The Racin’ Connection, Inc. argued that the domain name was not confusingly similar to the NASCAR marks, but that its use of the marks was a fair use as part of a bona fide offering of services as a “race package reseller”. It further pointed out that it promoted only NASCAR events and displayed a disclaimer on its website.
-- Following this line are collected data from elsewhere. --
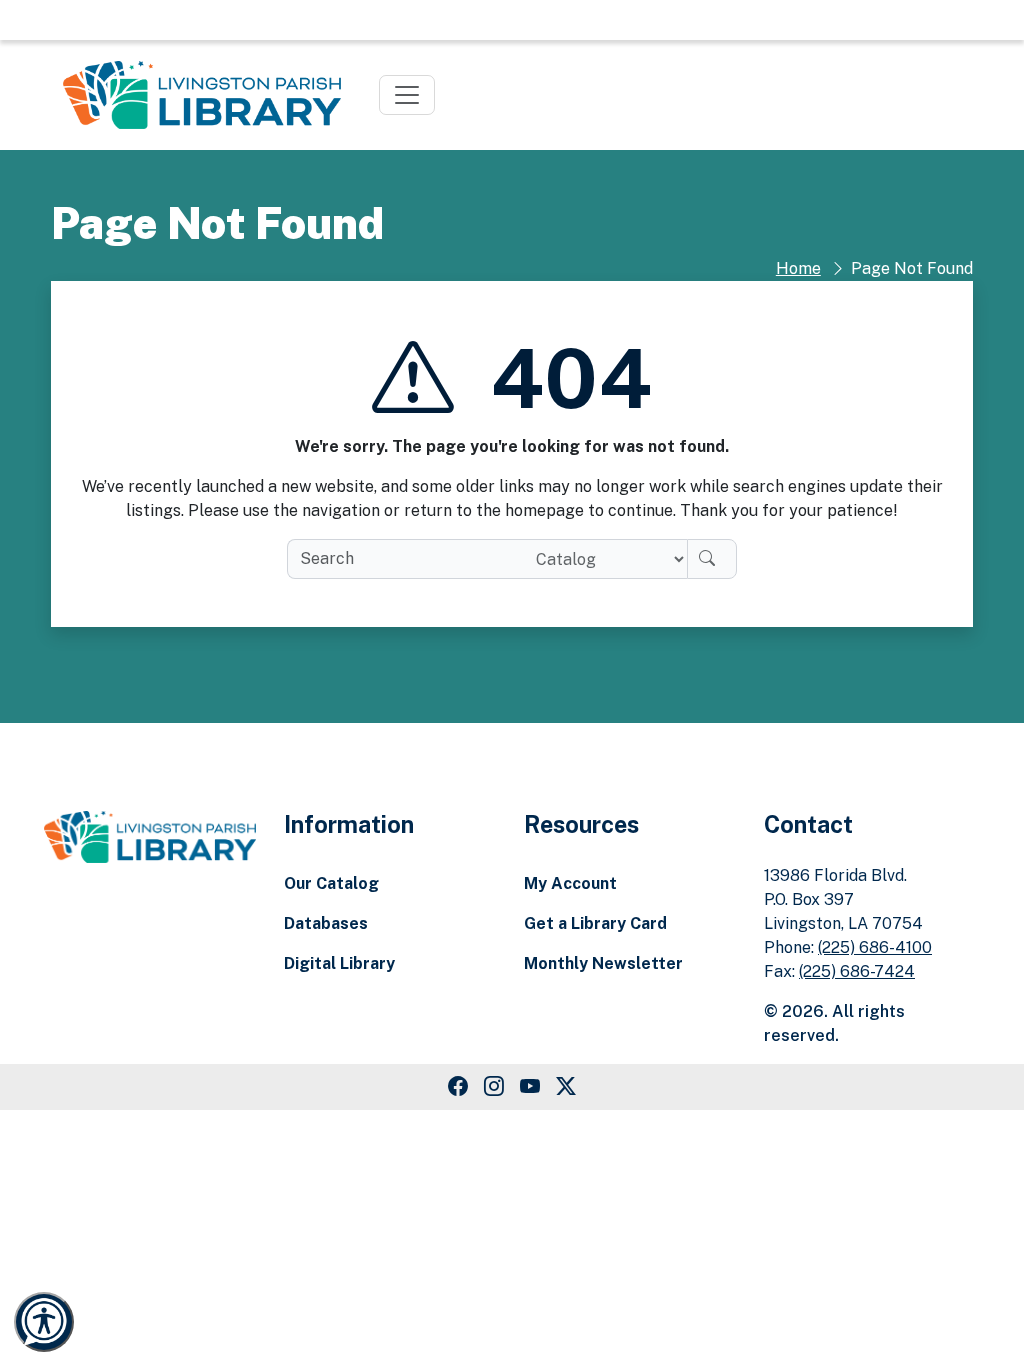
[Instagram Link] (494, 1087)
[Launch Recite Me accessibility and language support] (44, 1322)
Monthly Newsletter (603, 963)
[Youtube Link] (530, 1087)
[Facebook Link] (458, 1087)
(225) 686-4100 (875, 947)
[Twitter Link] (566, 1087)
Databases (326, 923)
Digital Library (339, 963)
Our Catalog (331, 883)
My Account (570, 883)
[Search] (712, 559)
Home (798, 268)
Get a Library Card (595, 923)
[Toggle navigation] (407, 95)
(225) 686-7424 (857, 971)
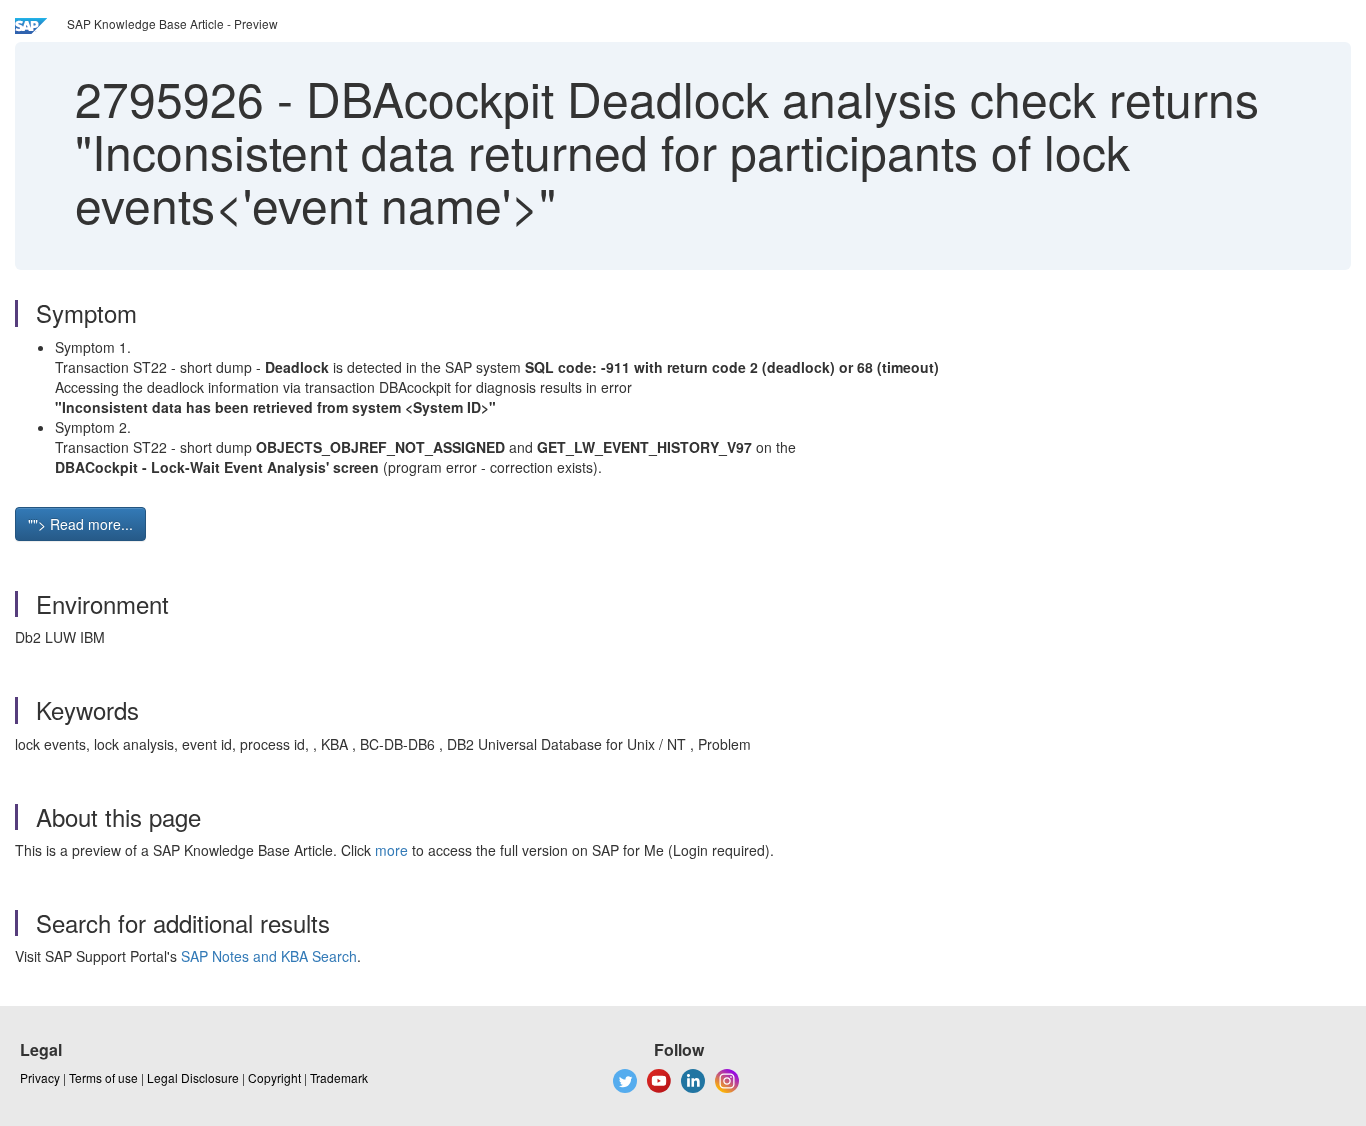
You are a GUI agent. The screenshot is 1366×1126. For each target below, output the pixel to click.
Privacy (40, 1077)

Finding the The Racin’ Connection, Inc.’s argument of laches unavailing, the 3-member Panel found that the domain name was confusingly similar to the NASCAR mark. The Panel noted that there is a split in URPD cases regarding whether a bona fide offering of goods or services on a reseller’s (authorized or not) website using a mark in a domain name confers a legitimate interest on the reseller. In this case, the Panel found that The Racin’ Connection, Inc.’s use of the NASCAR mark in its domain name did confer such rights. (The Panel considered several factors from the previous Oki Data case paramount: The Racin’ Connection, Inc. was only offering NASCAR tours; the website disclosed the parties’ relationship; and the respondent did not try to “corner the market” in domain names incorporating the mark). Finally, the Panel found that The Racin’ Connection, Inc.’s sales of NASCAR tours since 1992 and disclaimer on its website coupled with a lack of evidence from NASCAR as to any actual consumer confusion negated a finding of bad faith in its registration or use of the domain name.

Ultimately, despite confusing similarity between the domain name and the NASCAR mark, given the good faith use of the mark in connection with a bona fide offering of services and the rights created thereby, NASCAR was not able to stop the use of its mark in a domain name.